TAKIMLAR her hafta bir haftayı geride bırakıp öndeki yarışmaya hazırlanıyor. Sahaya çıktıklarında oynamak istedikleri oyun felsefesi çeşitli kalıplara dönüşür. Burada esas olan kazanma duygusudur.
Bunu önce antrenör ve asistanlar aşılar sonra da iş futbolcuya kalır. G.Saray’ın oyun felsefesi Erciyes karşısında kazanma üzerineydi. Bunu 2-2’den sonra açıkça gösterdi. Muradına zor da olsa erdi...
Futbolun "cilvesi" hatadır. Erciyes’in pozisyonları değerlendirememesi Bouazizi’nin yanlış top değerlendirmesi, o zamana kadar pek bir varlık gösteremeyen G.Saray’ı hayata döndürdü. O zamana kadar Cimbom yardımlaşma yerine, uzun toplarla sonuca gitmek istiyordu. Ancak bunda da başarılı değildi. Cimbom, oyunun birinci bölümü bitmeden bu kargaşadan 2 gol buldu. Arkasından da 1 gol kendi kalesinde gördü.
Sen şimdi topu iyi kullanamıyorsan, topu kazanmadan önce düşünemiyorsan, önde başladığın oyunu tehlikelere sokarsın. Oyun felsefen dağılır, acabalar içine girersin. O zaman da antrenör ve asistanlar değişime gider. Bu oyun fesefesinde yetenekli, tecrübeli oyunculara ihtiyacın vardır. Hele rakip kapanmış, sen de kenarlardan doldur-boşalt yaparsan, bu çilingir Hakan Şükür olur. İşte Kral son bölümde oyuna girip 2 golün hazırlayıcısı ve galibiyetin önemli ismi oldu.
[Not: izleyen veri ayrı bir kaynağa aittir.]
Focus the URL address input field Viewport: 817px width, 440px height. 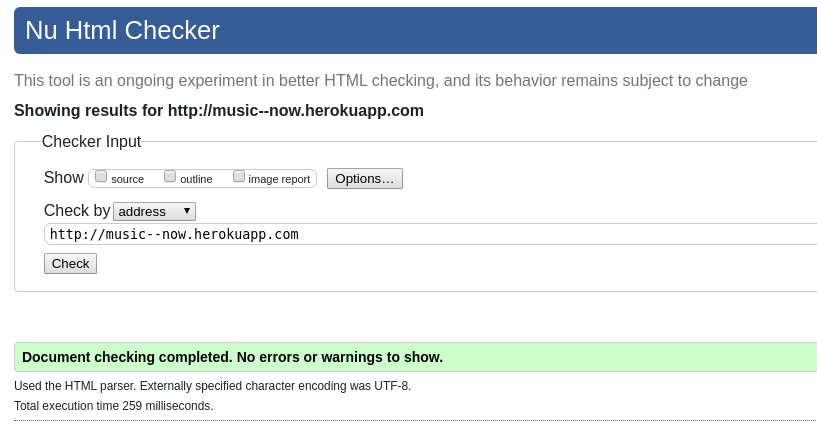[x=430, y=234]
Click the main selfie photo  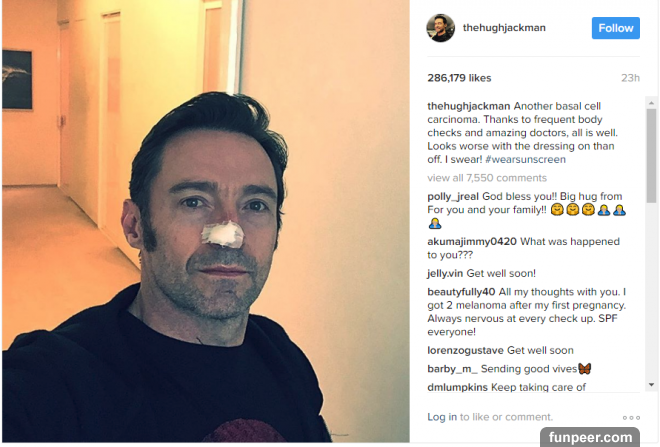tap(206, 221)
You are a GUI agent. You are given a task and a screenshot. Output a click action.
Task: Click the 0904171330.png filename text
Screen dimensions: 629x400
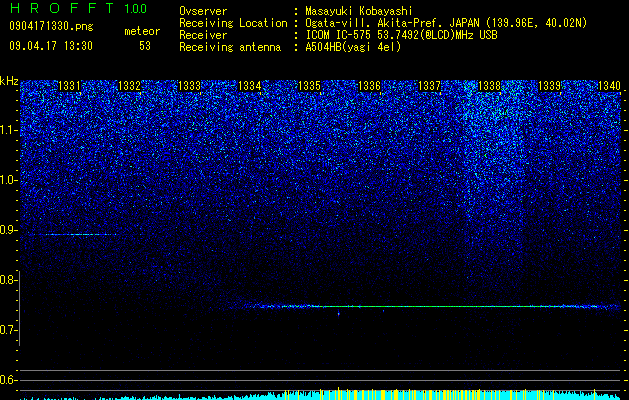pos(51,27)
G.Saray’ın sol şeridi akan en iyi yerdi. Orhan ve Ayhan maç boyunca bir makina gibi çalıştı. Hücumda Ümit’in savaşı vardı. Necati golden başka sahnede yoktu. G.Saray şampiyonluk yolunda ekip olarak kazanma duygusu içinde. Bunu, attıkları her golden sonra, kulübe dahil olmak üzere kenetlenmeleri gösteriyor.
Mösyö Gerets, oyuna müdahaleyi gecikmeli yaptı. Hasan Kabze ve Hakan’ı oyuna soktu. Hedefe odaklandı. Bunda da doğru tercih yaptığını gösterdi. Ama G.Saray’ın oynadığı bu futbol tatmin edici olmadı. Hakemler bu maç için zayıftı. Yardımcılar bayrak kaldırma konusunda standardı tutturamadığı gibi, orta hakem Zafer Önder İpek, Devran’ın çizgiden topu elle kesmesine penaltı yerine devam kararı vermesi ise inanılmaz bir hataydı.